• Excerpted records:
+++++
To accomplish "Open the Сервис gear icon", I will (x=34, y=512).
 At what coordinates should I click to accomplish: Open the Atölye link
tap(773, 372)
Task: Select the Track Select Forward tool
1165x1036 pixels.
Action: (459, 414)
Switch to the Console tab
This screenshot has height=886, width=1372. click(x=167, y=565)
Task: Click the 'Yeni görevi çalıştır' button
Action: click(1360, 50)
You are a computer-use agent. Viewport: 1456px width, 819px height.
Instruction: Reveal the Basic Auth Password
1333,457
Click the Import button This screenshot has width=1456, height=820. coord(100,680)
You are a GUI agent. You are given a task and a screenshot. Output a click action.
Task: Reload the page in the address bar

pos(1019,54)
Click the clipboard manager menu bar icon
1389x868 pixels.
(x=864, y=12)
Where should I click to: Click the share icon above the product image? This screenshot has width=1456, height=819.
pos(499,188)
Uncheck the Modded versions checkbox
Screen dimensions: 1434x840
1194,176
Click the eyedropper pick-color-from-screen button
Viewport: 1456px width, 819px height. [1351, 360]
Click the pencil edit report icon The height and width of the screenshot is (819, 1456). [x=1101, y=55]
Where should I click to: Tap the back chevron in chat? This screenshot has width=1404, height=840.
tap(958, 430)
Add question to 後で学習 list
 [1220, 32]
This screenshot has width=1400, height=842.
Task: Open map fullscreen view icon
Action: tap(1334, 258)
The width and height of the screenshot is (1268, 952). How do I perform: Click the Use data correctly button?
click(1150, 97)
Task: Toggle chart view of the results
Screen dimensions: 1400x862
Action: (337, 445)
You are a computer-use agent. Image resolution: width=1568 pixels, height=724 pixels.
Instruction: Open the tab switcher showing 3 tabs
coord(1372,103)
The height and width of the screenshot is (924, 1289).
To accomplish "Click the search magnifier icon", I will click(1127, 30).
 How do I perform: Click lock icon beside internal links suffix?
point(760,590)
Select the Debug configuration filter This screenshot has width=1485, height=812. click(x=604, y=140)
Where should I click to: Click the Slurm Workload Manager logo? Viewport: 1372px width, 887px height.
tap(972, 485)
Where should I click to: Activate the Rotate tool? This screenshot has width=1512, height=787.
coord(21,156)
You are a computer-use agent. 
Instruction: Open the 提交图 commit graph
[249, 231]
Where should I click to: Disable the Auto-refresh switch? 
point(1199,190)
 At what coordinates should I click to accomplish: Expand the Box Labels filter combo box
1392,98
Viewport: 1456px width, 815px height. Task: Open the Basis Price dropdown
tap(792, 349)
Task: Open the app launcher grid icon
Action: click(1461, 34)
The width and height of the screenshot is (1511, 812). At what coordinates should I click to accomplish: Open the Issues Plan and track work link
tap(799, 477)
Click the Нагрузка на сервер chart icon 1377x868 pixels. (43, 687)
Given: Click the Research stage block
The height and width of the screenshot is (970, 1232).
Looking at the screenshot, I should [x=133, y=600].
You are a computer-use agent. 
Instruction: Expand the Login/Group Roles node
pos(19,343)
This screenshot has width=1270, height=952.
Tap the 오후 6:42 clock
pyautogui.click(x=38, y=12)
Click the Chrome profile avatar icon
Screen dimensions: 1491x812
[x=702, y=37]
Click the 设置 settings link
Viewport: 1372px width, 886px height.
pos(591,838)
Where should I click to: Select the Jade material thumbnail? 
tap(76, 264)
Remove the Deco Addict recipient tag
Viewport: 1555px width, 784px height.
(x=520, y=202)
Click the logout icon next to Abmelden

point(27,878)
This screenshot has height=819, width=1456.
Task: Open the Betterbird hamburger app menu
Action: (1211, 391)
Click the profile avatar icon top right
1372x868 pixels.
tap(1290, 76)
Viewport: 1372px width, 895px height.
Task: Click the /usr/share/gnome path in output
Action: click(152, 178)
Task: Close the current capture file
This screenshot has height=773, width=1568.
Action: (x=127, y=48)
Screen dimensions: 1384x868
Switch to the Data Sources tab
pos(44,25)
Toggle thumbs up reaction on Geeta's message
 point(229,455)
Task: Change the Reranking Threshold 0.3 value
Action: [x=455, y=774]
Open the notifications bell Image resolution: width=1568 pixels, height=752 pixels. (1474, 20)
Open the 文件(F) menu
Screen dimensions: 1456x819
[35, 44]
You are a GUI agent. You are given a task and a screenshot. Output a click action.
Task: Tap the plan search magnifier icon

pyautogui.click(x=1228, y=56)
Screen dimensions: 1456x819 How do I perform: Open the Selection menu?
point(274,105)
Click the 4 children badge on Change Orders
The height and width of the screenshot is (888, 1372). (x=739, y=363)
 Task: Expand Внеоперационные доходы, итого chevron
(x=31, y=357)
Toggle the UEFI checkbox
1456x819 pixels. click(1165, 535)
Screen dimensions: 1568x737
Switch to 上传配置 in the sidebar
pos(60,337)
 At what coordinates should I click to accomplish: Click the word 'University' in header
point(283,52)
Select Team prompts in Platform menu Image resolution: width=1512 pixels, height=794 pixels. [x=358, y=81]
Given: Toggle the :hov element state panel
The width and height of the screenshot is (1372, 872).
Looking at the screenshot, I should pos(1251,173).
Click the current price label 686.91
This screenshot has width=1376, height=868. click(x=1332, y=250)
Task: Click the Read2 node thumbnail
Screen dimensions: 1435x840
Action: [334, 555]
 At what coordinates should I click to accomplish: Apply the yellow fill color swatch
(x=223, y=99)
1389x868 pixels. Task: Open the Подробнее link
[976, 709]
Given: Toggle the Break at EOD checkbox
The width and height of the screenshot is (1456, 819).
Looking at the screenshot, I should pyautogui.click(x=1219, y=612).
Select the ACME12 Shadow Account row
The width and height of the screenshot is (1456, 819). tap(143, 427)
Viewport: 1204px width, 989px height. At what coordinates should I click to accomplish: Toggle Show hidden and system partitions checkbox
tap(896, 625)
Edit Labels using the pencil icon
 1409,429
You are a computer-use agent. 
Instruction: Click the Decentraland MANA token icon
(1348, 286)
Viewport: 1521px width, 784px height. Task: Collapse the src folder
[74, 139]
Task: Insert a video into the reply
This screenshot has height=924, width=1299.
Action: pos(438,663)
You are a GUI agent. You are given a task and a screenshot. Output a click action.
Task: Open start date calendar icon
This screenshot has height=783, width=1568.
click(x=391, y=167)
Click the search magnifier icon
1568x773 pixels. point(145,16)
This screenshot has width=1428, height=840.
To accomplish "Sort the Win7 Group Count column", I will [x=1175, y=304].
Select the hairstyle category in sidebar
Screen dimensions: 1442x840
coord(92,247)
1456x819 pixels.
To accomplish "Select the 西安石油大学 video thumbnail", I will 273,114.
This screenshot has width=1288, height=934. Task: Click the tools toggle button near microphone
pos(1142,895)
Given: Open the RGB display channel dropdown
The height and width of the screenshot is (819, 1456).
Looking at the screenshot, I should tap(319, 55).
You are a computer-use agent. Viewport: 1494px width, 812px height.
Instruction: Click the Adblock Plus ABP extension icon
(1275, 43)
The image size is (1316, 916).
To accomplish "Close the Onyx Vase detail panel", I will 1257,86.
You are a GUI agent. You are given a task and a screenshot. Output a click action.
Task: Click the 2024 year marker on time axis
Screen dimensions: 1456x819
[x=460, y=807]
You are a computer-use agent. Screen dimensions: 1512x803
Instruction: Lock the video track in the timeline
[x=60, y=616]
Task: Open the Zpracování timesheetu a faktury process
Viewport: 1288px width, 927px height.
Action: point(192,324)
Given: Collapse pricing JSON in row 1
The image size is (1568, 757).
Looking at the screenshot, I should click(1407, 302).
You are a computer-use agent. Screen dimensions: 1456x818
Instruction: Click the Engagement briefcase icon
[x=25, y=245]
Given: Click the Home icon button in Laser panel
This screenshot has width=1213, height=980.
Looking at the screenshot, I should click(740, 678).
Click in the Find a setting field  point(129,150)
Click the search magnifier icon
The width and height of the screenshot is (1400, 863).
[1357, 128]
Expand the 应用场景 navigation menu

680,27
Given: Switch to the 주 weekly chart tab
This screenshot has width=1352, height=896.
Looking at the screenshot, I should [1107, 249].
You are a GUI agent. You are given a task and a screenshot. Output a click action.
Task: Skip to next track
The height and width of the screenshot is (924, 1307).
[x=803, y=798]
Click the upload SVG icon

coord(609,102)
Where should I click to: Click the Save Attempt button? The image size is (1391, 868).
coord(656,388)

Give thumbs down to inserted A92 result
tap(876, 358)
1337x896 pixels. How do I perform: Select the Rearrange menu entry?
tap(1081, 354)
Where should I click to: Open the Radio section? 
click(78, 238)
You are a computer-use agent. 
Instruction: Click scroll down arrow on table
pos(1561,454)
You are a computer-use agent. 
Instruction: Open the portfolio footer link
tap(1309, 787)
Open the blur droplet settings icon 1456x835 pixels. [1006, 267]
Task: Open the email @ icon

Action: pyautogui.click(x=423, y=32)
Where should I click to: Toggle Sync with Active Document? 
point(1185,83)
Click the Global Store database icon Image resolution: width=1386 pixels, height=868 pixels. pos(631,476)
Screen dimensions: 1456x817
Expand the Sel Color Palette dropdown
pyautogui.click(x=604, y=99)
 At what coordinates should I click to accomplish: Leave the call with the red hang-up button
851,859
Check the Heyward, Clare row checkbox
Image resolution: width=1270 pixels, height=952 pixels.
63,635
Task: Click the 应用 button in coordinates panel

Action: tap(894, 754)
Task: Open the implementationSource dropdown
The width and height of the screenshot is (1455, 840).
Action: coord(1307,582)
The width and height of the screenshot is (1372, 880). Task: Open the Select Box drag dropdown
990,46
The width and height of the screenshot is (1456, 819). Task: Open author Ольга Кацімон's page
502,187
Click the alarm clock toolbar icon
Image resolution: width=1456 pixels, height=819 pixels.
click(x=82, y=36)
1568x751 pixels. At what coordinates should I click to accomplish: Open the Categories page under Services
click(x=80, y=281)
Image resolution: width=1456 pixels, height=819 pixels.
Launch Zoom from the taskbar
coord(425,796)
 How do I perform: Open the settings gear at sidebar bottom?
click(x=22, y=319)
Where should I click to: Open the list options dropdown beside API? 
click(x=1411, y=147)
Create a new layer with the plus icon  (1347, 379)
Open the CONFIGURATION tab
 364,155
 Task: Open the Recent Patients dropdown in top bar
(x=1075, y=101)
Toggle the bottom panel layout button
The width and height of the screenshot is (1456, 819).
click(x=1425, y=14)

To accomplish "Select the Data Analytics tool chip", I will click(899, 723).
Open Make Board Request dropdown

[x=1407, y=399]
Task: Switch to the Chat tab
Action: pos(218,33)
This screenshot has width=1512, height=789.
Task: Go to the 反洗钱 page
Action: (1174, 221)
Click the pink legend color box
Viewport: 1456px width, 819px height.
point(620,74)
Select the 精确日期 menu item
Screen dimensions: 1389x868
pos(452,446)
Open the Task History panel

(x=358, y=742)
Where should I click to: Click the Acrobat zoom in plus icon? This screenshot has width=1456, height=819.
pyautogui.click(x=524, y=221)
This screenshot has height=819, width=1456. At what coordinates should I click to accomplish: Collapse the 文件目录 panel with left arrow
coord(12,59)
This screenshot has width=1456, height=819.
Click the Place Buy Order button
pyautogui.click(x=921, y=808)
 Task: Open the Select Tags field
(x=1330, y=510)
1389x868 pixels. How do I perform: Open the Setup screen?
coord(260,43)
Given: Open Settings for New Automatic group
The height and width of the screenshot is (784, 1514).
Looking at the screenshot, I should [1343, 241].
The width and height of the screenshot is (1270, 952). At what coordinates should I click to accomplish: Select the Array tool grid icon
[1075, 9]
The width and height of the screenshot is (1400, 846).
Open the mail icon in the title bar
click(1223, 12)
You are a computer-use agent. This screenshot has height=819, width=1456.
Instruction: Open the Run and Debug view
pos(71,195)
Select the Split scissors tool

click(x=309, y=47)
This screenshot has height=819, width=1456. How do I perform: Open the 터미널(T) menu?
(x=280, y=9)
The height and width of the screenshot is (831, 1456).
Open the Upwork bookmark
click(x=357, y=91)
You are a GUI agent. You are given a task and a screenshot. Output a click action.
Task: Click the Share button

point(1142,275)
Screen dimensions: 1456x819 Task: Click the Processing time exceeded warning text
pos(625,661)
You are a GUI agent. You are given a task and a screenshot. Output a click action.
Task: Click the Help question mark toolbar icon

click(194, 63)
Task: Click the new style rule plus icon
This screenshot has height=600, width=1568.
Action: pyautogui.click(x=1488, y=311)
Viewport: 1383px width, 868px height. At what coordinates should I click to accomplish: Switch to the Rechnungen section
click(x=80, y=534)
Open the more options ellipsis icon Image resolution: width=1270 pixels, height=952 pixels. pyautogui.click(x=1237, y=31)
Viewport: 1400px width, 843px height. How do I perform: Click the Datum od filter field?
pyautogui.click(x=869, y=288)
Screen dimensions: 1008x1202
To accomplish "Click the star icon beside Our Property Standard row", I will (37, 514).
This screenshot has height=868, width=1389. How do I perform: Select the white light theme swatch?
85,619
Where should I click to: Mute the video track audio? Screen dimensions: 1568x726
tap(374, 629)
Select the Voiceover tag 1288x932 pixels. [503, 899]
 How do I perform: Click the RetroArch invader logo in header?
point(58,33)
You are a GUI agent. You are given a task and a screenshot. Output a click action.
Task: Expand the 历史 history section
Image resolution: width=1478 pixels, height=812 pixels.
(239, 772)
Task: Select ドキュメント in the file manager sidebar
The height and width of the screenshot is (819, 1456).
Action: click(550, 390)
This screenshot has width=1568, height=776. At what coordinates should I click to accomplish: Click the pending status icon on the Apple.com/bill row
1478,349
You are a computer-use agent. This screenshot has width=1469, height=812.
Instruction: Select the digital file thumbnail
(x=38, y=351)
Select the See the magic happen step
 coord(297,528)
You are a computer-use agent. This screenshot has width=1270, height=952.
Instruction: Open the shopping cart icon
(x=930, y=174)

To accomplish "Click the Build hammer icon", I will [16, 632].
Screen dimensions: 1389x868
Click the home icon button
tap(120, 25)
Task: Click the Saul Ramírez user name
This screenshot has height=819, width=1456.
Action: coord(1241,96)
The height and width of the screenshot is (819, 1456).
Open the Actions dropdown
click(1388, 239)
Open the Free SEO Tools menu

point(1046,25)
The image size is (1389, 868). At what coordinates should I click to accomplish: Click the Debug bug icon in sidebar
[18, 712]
+++++
• What is needed:
Only a number is wanted here: how many lines of the records above hold the word "avatar".

• Response below:
2